Set down every entry again, exactly as it appears.

(Pixel coordinate grounding data)
+ + +

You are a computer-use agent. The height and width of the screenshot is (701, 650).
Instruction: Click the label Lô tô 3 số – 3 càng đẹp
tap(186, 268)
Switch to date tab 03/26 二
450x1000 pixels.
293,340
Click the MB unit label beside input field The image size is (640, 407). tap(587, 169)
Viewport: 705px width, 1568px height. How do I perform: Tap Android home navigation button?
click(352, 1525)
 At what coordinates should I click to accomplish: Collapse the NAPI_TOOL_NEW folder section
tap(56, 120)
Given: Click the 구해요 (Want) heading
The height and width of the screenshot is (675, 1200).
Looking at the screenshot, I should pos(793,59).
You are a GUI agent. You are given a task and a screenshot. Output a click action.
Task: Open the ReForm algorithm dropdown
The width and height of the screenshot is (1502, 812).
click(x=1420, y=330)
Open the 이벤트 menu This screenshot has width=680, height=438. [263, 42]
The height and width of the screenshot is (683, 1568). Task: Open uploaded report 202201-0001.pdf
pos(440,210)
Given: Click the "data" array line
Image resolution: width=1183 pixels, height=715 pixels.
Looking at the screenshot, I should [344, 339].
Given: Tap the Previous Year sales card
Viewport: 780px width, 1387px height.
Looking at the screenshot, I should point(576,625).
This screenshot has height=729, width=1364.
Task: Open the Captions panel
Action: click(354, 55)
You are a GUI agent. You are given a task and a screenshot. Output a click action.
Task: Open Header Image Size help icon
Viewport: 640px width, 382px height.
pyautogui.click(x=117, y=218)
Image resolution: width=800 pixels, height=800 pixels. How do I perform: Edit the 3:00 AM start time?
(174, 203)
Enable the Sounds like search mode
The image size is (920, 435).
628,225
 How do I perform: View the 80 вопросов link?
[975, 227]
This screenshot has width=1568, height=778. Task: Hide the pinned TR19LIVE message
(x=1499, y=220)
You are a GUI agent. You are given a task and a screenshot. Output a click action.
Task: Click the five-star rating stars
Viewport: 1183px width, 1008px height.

+ + +

**Written answer**
You are a computer-use agent. The height and width of the screenshot is (701, 650).
Instruction: Click the label Lô tô 3 số – 3 càng đẹp
tap(186, 268)
Switch to date tab 03/26 二
450x1000 pixels.
293,340
Click the MB unit label beside input field The image size is (640, 407). tap(587, 169)
Viewport: 705px width, 1568px height. How do I perform: Tap Android home navigation button?
click(352, 1525)
 At what coordinates should I click to accomplish: Collapse the NAPI_TOOL_NEW folder section
tap(56, 120)
Given: Click the 구해요 (Want) heading
The height and width of the screenshot is (675, 1200).
Looking at the screenshot, I should pos(793,59).
You are a GUI agent. You are given a task and a screenshot. Output a click action.
Task: Open the ReForm algorithm dropdown
The width and height of the screenshot is (1502, 812).
click(x=1420, y=330)
Open the 이벤트 menu This screenshot has width=680, height=438. [263, 42]
The height and width of the screenshot is (683, 1568). Task: Open uploaded report 202201-0001.pdf
pos(440,210)
Given: Click the "data" array line
Image resolution: width=1183 pixels, height=715 pixels.
Looking at the screenshot, I should [344, 339].
Given: Tap the Previous Year sales card
Viewport: 780px width, 1387px height.
Looking at the screenshot, I should point(576,625).
This screenshot has height=729, width=1364.
Task: Open the Captions panel
Action: click(354, 55)
You are a GUI agent. You are given a task and a screenshot. Output a click action.
Task: Open Header Image Size help icon
Viewport: 640px width, 382px height.
pyautogui.click(x=117, y=218)
Image resolution: width=800 pixels, height=800 pixels. How do I perform: Edit the 3:00 AM start time?
(174, 203)
Enable the Sounds like search mode
The image size is (920, 435).
628,225
 How do I perform: View the 80 вопросов link?
[975, 227]
This screenshot has width=1568, height=778. Task: Hide the pinned TR19LIVE message
(x=1499, y=220)
You are a GUI agent. You are given a task and a screenshot. Output a click action.
Task: Click the five-star rating stars
Viewport: 1183px width, 1008px height.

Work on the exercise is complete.